Ich kapier's nicht, es kann doch wohl nicht am Laden von der Platte ligen, oder? Ich hab' mal mir die Dateien angesehen, da sind die äs und so einwandfrei, ich kapierÄs nicht...


----------



## MPW (19. Sep 2005)

Geschafft.

Ist zwar nicht das was ich mir so vorstelle, aber ich hab' jetzt einfach schon auf der Platte die umlaute ersetzt und fertig


----------



## MPW (19. Sep 2005)

auch, wenn ich es nach wie vor merkwüdig find^^


----------



## Gast (19. Sep 2005)

Was meinst du mit 'die Umlaute gehen verloren'. Kommen sie wirklich nicht beim Client an? Oder werden sie vielleicht nur nicht angezeigt, weil das encoding nicht passt?


----------



## MPW (20. Sep 2005)

Nun ja, sie werden - egal welche - durch ? ersetzt.

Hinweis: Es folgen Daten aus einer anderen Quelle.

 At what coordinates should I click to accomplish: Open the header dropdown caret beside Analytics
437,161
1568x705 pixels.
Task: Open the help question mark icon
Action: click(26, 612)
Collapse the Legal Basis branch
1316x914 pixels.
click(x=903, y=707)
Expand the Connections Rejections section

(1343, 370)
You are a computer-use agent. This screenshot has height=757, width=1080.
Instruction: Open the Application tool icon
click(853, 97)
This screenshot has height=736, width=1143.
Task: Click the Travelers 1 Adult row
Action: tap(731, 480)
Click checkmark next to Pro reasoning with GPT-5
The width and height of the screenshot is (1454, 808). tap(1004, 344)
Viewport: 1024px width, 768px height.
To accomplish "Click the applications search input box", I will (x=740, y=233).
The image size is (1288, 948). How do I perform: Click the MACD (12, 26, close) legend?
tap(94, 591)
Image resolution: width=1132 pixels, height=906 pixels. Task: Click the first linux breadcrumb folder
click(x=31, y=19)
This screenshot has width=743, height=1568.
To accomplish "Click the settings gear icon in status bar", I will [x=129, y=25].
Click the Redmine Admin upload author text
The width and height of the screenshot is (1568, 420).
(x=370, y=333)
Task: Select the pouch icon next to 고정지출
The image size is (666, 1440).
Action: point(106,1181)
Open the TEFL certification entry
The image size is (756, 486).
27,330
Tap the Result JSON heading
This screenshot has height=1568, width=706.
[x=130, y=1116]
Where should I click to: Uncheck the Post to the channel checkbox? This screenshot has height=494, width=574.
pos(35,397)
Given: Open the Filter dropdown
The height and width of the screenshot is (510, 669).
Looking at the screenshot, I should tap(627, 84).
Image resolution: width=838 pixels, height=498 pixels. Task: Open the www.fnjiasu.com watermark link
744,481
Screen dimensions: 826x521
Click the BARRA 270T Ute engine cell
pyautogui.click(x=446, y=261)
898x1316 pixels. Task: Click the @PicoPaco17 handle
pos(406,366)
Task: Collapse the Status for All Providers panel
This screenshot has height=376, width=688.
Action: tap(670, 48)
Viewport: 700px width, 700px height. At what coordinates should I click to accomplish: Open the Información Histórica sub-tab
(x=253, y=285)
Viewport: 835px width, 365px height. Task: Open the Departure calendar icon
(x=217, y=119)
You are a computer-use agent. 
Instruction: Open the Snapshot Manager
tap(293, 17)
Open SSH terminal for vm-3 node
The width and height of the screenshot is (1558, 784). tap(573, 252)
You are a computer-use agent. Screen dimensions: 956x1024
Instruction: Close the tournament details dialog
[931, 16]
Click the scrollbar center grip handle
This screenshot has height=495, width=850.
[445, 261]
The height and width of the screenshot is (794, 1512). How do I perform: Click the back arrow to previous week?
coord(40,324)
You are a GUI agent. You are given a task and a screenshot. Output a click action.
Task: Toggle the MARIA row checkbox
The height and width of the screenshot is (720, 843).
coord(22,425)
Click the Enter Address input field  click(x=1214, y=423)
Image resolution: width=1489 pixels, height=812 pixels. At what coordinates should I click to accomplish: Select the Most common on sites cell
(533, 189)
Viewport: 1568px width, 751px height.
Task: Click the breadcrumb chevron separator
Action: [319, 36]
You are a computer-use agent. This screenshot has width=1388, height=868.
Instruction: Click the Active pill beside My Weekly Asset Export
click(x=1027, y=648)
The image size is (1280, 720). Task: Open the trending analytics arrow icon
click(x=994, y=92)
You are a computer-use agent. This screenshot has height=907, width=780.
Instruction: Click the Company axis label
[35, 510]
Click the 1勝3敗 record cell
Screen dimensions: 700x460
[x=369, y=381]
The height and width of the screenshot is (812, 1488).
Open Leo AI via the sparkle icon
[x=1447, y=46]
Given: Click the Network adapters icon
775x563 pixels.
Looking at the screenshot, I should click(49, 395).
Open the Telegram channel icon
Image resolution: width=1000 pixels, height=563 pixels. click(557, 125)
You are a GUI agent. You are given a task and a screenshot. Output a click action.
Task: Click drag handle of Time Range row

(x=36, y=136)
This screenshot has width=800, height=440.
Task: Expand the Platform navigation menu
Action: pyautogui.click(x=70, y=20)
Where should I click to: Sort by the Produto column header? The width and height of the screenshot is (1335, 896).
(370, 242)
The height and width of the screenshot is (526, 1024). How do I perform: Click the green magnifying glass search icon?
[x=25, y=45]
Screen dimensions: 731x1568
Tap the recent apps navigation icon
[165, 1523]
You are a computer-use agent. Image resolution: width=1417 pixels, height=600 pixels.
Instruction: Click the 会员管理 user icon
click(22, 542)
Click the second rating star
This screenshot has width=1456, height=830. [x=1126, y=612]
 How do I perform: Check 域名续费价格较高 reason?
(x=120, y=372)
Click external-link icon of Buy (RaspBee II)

Bzw, wenn ich manuell welche Ausgebe werden sie ja richtig angezeigt, naja ich hab' jetzt alles in der Form & gemacht, das passt jetzt!


----------



## Gast (20. Sep 2005)

> Nun ja, sie werden - egal welche - durch ? ersetzt.

Das meinte ich. Das ist nicht das dreiste Java, welches einfach deine Umlaute durch ein ? ersetzt, sondern es ist dein Client, der versucht die Zeichen in einer anderen Codierung zu interpretieren.

Wenn du sie nun durch die aequivalente & Schreibweise ersetzt hast ist das aber ja egal.


----------



## MPW (20. Sep 2005)

Könnte mir aber nicht vorstellen, das Linux - der Server, auf dem das Servlet läuft - so intollerant ist, Linux kann soetwas eigentlich ganz gut, naja vielleicht ist da auch bloß was falsch eingestellt...


----------